NYS INSURANCE PRICE WARS
By Robert Goff, Senior Advisor, The Verden Group
One of the puzzling questions about the Health Insurance Exchanges (a key component of the Patient Protection and Affordable Care Act) is, “How can the same products have such variations in premium pricing?” Differentials of between $200 and $500 a month are noted for the same metallically labeled products. Why the difference? Answer: the insurance carrier.
The lowest prices have been associated with the newest entrants into the NY market, Heath Republic and OSCAR. The established payers, such as Empire and, in particular, United Healthcare, were priced at the high end.
Since all products are essentially the same in terms of benefits, the difference would be in the costs of the network that supports the payer’s product and the pricing philosophy of the company.
OSCAR and Health Republic are using the MagnaCare network (not known for better rates to physicians and other providers), while Empire uses a stripped down network, excluding at a minimum all academic medical centers and their associated physicians. United uses the Oxford Liberty Network making it the largest network supporting products on the exchange. Some of the physicians, like UPN members, have rates with a very positive differential from the street rates. These higher rates translate into a larger network and higher premium.

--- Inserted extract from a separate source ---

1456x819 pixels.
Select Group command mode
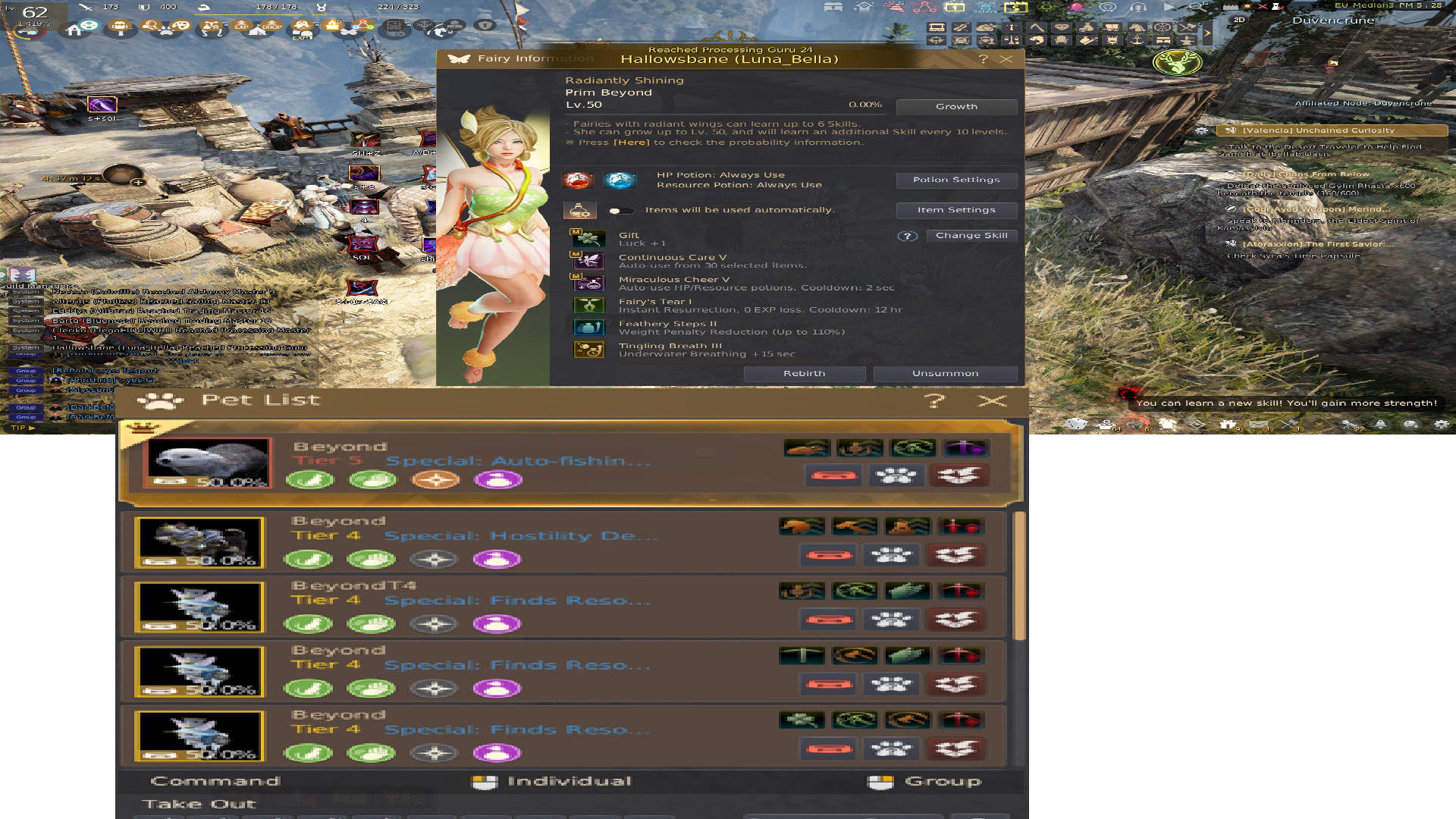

However, corporate strategy may also be at work in the pricing of exchange products. United, , concerned that they could attract adverse selection by their wider network, took a very conservative approach. OSCAR and Health Republic moved to a more aggressive approach, resulting in some accusations that they were offering unsustainable rates to buy their way into the market. Aetna stayed off the exchange, and thought they would escape adverse selection by doing so, but was found affordable by those not needing income subsidies to purchase health benefits, and attracted by the wide Aetna network.
Another element of the pricing strategy was to consider the federal “adjustment”, or the price for expected utilization and costs. As an enticement to participate, Payers who took the “risk” of being on the exchange have been promised economic bailout during the first 3 years. Some payers priced these plans expecting that they will get federal support for medical losses in this initial period, as well as a severity of illness adjustor, worth more than the premiums.
Severity of illness medical record requests can be expected to increase, as diagnosis coding — and its importance in payment to the payers — will play a more important roll. Right now, only Medicare for the Medicare Advantage Plans has a severity of illness adjustment factor.
How this plays out will be seen in the rate filing for 2015 and 2016, as payers price for growth, or for financial stability. In any case, as financial viability is squeezed, payers will squeeze providers.